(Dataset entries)
================
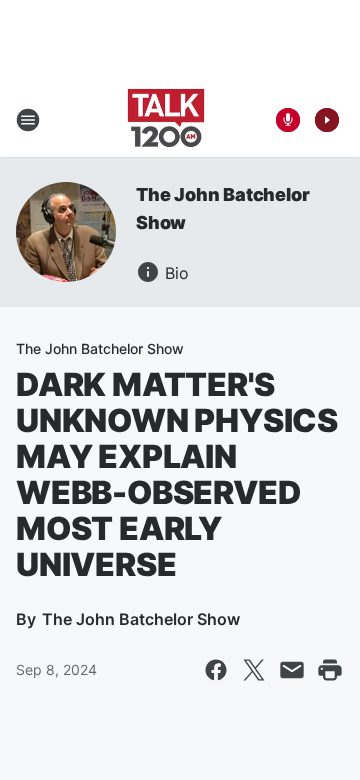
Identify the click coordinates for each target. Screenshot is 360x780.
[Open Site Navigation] (28, 120)
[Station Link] (166, 120)
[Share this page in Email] (292, 670)
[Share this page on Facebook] (216, 670)
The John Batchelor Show (100, 348)
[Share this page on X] (254, 670)
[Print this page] (330, 670)
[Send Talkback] (288, 120)
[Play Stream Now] (327, 120)
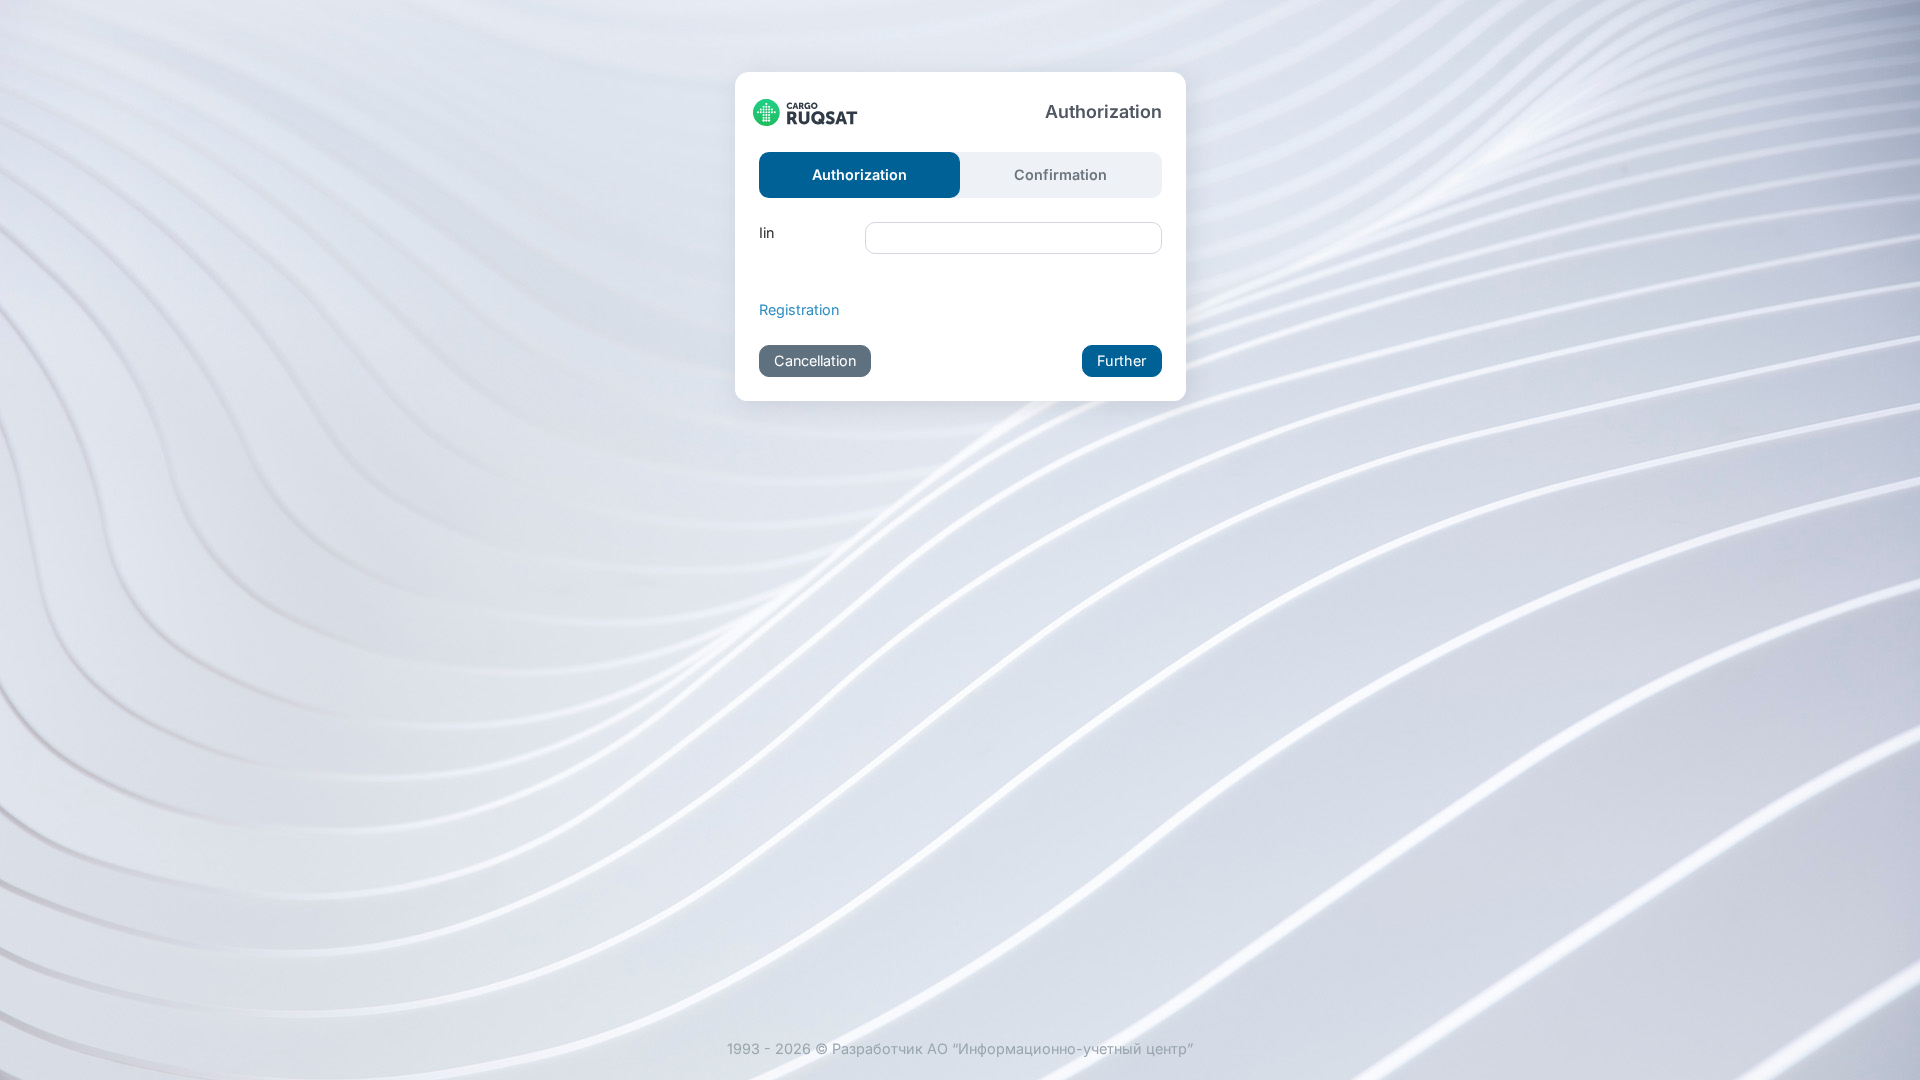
================
_PROMPT_:
Should a record include a picture, drop the picture and write out the remainder exactly.

_EXPECTED OUTPUT_:
Identify the click coordinates for each target. Screenshot is 360x780.
[Open Site Navigation] (28, 120)
[Station Link] (166, 120)
[Share this page in Email] (292, 670)
[Share this page on Facebook] (216, 670)
The John Batchelor Show (100, 348)
[Share this page on X] (254, 670)
[Print this page] (330, 670)
[Send Talkback] (288, 120)
[Play Stream Now] (327, 120)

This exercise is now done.